The exact trigger for this immune response is not always clear, but it often follows an infection, especially an upper respiratory tract infection like a cold or sore throat. This suggests that the immune system, while fighting off an infection, mistakenly targets the blood vessels, causing inflammation. The immune complexes containing IgA accumulate in the vessel walls, leading to a type of inflammation called leukocytoclastic vasculitis, which primarily affects small vessels such as capillaries, venules, and arterioles.
Several factors contribute to the development of HSP:
– **Infections:** Most commonly, HSP occurs after infections of the respiratory tract caused by bacteria or viruses. These infections stimulate the immune system, which in some individuals reacts abnormally, producing excess IgA antibodies that form complexes and deposit in blood vessels.
– **Immune system dysregulation:** In HSP, the immune system’s regulation is disrupted, leading to the overproduction or abnormal handling of IgA. This causes immune complexes to form and deposit in vessel walls, provoking inflammation.
– **Genetic predisposition:** Some people may have a genetic tendency that makes their immune system more likely to react this way. Although HSP can affect anyone, it is most common in children between 4 and 7 years old, suggesting a developmental or genetic susceptibility.
– **Environmental triggers:** Besides infections, other environmental factors such as certain medications, vaccines, or even insect bites have been reported to precede the onset of HSP in some cases, possibly by stimulating the immune system.
– **Seasonal patterns:** HSP often shows seasonal peaks, particularly in the fall and winter months, coinciding with the higher incidence of respiratory infections, reinforcing the link between infections and disease onset.
The inflammation caused by IgA deposits leads to the typical symptoms of HSP:
– **Skin purpura:** The hallmark of HSP is purpura, which are red or purple spots on the skin caused by bleeding under the skin due to damaged blood vessels. These spots usually appear on the legs and buttocks.
– **Joint pain and swelling:** The inflammation can affect joints, especially knees and ankles, causing pain and swelling that may come and go.
– **Gastrointestinal symptoms:** Inflammation of blood vessels in the intestines can cause abdominal pain, vomiting, and sometimes blood in the stool.
– **Kidney involvement:** IgA deposits can also affect the kidneys, leading to hematuria (blood in urine) or proteinuria (protein in urine), which can be serious and affect long-term kidney function.
In children, HSP is often self-limiting and resolves on its own, but in some cases, especially when the kidneys are involved, it can lead to complications requiring medical treatment.
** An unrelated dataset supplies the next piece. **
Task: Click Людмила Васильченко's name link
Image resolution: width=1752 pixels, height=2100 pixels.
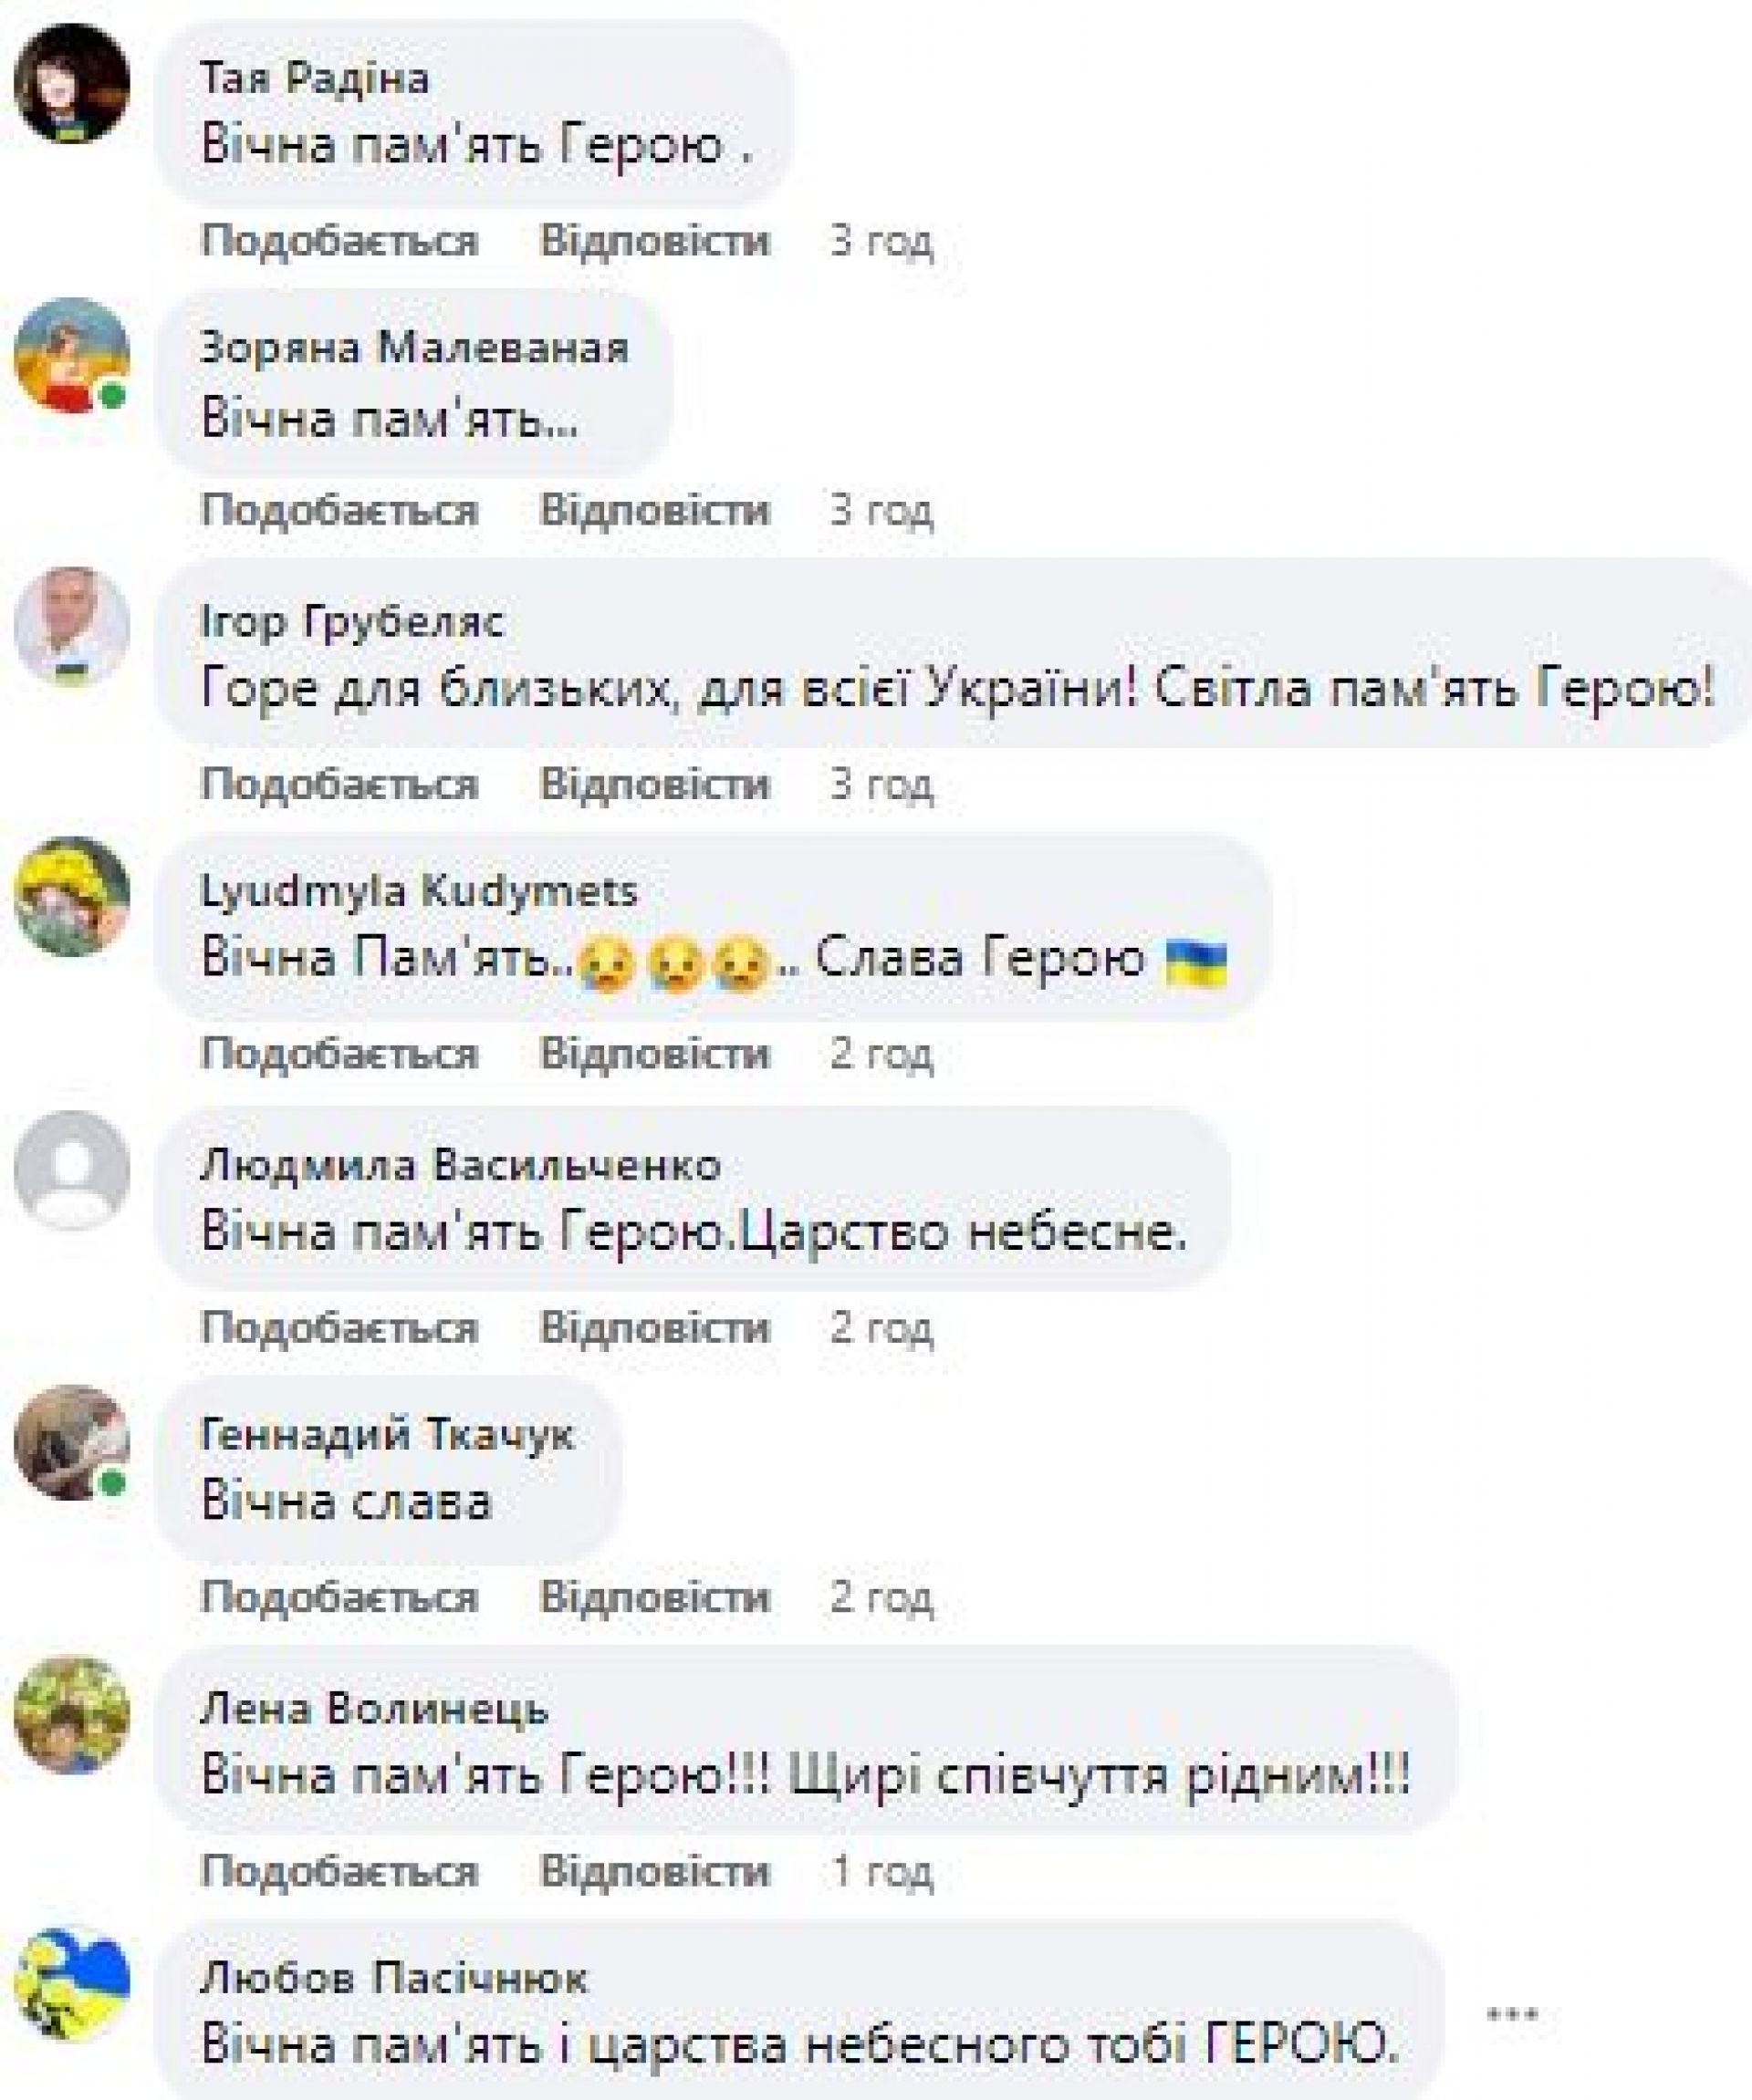Action: (460, 1165)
Adults with HSP tend to have more severe disease and a higher risk of kidney problems.
In summary, Henoch-Schönlein purpura is caused by an abnormal immune reaction involving IgA antibodies that deposit in small blood vessels, usually triggered by infections or other immune stimuli. This leads to inflammation and damage to the vessels, resulting in the characteristic symptoms of purpura, joint pain, abdominal issues, and kidney involvement. The interplay of infections, immune system dysregulation, genetic factors, and environmental triggers all contribute to the development of this complex condition.